You need 3 variables :

position

column

line

Using a loop you’ll increase position

Each time there is a new line character, the line variable increases by one.

The column variable increases with position but returns to 0 each time there is a new line character.

In the coming posts we’ll insha allah build lexical analysers

The second step : Tokenisation

Now that you have exactly what is in the file, it is time that you identify the pieces of the code. You now classify the elements of the code.

The reason why it is called tokenisation is that now we break the code into parts or tokens (remember playing tokens).

We can have numbers. A number token can be like that

NUM 1

addition operator might be like

ADD + or we might just leave it as + as it is unique

if there is like 1+2 we can brand this as EXPRESSION 1+2

for strings, STRING i am here

Of course, first we must have already defined our code to indentify the tokens so that when our expression comes, we get a second output like that

source code : x=1+3

tokenised code : VARIABLE x = EXPRESSION NUM 1 + NUM 3

Tokenisation is thus just an intermediary form, preparing it to be fed to what is called the parser. The parser does the real job, but the tokenisation step makes it easier to process

The third step : Parsing

In this step the tokens are evaluated. It checks the validity of the code like :

it begins a scan of tokens

so x is a variable, then we have the assignment symbol then we have an expression ok we have a number variable ok ho the addition symbol, the next one is an integer, good i have  to add them and assign them to x

Now, if the parser encounters like a string adding with an integer, it stops scanning immediately and pulls up an error.

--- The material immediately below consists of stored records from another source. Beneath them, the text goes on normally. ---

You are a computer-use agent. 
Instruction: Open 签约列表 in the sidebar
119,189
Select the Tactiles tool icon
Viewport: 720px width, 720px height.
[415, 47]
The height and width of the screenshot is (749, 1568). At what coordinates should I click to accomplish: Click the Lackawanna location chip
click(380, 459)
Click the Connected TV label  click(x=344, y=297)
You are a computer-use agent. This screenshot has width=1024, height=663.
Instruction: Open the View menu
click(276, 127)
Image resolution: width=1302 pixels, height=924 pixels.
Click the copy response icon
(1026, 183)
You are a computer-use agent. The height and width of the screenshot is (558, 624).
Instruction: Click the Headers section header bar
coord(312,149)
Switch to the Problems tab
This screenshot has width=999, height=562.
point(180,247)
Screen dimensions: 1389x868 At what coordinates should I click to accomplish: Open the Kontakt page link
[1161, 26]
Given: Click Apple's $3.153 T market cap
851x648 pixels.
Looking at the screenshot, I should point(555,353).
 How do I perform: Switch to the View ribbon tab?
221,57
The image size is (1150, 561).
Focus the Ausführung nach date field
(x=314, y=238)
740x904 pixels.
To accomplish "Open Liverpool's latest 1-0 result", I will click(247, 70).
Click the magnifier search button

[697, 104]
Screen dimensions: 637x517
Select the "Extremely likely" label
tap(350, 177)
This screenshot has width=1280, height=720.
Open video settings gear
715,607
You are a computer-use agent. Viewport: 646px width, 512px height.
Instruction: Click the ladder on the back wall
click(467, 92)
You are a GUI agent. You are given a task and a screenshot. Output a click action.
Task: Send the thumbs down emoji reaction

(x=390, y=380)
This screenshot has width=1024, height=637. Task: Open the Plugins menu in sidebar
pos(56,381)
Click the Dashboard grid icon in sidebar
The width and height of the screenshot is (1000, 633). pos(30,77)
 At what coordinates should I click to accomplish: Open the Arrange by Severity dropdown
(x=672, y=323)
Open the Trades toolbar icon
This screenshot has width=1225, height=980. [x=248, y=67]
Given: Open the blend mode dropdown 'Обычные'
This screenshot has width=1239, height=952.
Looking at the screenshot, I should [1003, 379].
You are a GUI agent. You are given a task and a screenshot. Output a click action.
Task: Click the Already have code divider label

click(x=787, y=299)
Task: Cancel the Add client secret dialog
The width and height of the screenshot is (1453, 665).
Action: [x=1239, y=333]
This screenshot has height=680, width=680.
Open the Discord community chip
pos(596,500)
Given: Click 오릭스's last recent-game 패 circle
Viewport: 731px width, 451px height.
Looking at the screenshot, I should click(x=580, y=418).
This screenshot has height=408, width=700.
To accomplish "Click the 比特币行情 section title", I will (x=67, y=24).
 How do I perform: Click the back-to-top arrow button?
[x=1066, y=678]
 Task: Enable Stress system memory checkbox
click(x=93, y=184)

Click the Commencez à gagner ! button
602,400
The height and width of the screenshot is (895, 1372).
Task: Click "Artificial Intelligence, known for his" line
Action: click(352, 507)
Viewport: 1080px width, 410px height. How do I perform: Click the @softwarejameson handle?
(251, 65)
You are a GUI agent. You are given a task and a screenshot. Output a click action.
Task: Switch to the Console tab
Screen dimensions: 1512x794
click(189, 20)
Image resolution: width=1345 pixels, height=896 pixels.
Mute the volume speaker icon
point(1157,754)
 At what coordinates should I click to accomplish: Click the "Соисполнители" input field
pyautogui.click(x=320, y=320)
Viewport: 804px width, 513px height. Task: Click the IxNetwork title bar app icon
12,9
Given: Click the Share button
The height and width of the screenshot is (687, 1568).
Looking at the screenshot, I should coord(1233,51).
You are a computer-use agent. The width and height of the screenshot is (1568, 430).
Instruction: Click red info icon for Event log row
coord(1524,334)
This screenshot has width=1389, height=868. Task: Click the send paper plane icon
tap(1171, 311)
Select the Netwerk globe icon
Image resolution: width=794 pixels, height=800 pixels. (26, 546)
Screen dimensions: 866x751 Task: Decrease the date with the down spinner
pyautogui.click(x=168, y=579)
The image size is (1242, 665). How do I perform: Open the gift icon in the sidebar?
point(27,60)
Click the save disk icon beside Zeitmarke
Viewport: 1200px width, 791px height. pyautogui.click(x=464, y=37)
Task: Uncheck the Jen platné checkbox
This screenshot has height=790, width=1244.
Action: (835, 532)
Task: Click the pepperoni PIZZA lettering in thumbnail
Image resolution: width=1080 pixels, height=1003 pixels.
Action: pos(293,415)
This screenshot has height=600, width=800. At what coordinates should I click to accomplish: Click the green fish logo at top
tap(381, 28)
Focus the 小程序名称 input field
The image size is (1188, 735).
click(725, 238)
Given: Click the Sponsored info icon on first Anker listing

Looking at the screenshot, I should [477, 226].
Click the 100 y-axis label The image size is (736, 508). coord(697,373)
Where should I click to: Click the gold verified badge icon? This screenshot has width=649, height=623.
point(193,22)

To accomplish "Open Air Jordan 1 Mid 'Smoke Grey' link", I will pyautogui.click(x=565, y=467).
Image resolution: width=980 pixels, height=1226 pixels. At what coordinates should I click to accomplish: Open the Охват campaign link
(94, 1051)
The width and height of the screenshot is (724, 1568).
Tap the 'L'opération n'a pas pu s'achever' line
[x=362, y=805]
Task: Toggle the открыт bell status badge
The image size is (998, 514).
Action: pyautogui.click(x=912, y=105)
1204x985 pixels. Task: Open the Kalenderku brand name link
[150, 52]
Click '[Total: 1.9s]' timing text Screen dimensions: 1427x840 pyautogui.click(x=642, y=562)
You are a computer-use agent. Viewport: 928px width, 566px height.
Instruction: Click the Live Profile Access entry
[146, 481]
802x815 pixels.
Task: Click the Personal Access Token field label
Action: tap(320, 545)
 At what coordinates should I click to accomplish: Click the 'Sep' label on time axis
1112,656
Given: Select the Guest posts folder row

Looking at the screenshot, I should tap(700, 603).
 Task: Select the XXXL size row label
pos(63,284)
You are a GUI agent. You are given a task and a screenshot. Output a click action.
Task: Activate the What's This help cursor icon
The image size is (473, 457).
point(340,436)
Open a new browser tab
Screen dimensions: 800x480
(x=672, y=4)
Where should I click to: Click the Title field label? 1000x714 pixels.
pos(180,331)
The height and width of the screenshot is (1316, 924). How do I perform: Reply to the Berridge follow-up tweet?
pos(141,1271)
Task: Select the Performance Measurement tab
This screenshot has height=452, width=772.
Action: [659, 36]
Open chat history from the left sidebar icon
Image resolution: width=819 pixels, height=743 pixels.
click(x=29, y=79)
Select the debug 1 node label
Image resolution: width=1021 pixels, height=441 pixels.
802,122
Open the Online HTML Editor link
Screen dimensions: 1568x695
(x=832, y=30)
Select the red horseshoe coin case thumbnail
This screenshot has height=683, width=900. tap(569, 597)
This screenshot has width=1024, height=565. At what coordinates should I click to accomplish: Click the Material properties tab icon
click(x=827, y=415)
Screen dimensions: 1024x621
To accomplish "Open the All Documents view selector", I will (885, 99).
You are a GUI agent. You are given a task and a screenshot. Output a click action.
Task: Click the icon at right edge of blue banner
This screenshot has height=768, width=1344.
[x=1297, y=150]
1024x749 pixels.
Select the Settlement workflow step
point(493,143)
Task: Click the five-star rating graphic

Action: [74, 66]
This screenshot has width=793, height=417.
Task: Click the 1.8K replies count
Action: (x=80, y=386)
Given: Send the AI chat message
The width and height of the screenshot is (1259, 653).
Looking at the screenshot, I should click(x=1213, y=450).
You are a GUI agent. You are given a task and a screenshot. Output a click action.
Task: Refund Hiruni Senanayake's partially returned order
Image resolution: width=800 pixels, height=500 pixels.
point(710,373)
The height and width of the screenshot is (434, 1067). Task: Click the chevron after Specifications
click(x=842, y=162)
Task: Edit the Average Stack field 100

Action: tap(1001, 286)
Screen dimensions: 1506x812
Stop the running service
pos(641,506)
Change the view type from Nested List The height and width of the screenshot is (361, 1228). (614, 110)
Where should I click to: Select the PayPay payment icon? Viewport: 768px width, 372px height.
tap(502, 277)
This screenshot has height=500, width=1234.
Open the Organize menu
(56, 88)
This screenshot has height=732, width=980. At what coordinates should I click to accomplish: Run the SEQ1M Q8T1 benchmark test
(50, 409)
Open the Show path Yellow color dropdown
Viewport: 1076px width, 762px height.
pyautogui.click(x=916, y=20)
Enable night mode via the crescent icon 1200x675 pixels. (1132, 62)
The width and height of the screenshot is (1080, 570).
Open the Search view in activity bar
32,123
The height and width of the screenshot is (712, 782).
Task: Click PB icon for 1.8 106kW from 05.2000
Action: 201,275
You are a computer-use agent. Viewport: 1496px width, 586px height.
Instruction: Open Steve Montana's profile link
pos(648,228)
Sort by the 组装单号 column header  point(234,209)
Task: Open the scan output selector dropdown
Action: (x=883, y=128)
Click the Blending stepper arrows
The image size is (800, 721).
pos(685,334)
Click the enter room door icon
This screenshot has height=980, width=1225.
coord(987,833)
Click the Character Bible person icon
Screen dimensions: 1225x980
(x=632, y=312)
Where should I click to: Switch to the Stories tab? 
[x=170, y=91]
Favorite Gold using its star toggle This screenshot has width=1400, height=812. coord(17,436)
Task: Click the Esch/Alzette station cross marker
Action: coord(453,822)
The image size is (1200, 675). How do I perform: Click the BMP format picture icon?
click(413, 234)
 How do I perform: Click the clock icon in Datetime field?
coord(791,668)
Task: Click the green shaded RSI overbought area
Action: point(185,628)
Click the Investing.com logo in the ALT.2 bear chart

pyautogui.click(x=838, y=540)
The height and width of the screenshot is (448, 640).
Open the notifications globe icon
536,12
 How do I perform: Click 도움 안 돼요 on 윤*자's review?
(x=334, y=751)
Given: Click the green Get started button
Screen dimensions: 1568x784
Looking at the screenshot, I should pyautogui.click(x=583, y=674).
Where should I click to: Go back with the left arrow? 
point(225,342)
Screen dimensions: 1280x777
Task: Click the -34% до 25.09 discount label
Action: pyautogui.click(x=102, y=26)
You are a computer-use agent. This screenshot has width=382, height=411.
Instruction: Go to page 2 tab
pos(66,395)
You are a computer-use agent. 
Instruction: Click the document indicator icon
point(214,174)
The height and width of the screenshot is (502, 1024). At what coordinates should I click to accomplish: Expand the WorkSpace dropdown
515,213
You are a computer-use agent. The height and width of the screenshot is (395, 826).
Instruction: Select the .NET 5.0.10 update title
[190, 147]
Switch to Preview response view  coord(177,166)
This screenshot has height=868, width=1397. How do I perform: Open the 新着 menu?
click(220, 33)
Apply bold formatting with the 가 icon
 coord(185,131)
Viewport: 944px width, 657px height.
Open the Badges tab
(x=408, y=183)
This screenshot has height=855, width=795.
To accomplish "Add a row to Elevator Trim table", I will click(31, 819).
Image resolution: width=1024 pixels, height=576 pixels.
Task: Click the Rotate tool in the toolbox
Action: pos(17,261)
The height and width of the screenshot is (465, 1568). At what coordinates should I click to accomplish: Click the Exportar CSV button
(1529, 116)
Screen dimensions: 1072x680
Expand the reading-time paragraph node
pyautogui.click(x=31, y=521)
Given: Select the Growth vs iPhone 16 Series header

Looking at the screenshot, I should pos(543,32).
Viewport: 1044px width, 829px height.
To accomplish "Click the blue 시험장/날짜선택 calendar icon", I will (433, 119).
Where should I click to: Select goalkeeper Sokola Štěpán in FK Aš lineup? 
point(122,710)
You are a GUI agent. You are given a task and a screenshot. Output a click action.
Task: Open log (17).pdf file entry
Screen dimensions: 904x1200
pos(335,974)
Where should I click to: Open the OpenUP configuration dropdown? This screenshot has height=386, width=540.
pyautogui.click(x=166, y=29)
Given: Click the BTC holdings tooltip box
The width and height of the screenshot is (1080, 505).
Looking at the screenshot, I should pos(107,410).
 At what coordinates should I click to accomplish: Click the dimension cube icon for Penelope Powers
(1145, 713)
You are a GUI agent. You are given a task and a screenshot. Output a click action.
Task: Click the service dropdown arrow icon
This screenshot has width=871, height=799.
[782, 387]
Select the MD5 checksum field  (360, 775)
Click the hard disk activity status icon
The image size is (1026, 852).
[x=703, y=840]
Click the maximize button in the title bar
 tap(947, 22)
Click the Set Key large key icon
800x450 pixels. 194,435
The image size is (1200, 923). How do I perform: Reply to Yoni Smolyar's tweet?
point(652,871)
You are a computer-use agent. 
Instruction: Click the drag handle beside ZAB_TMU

The fourth step : Precedence of expressions

Now, after everything is verified and in place, our code can safely be executed. now we need to define precedence else our ececution flow will be left confused. There are two precedence to take care of :

1.. Precedence in the face of similarity

Let us say that we have 3+2+1

s0, our execution cannot evaluate all at once, it can only evaluate 2. So, we build in something called left precedence where we begin by the left. i.e evaluating 3+2 then 5+1 or putting it like : (3+2)+1 

2.. Operator precedence

like we have 3+2*6

what to evaluate first? 3+2 or 2*6 ?

That’s why a definite rule was laid saying we’ll evaluate first

Parenthesis, then

Exponential

Division

Multiplication

Addition

Substraction

About syntax trees

We can represent precedence of expressions in tree-like form

e.g. 1+2+3

1 +2  +  3

| _|      |

  |___|

       |

(1 +2)*4

 | _|      |

   |___|

        |

The fifth step : Code Execution

Now we can execute our code. For an interpreter, it will be immeduately executed as part of the job is already done.

For a compiler it will have to go down until the code runs on the operating system sometimes translating first into assembly code as many assembly to os specific tools exist.

About Optimisation

The same process above is optimised. Take for example an interpreter that creates tokens for white spaces. An optimisation might be to ignore white spaces. Like that years are spent on optimisation!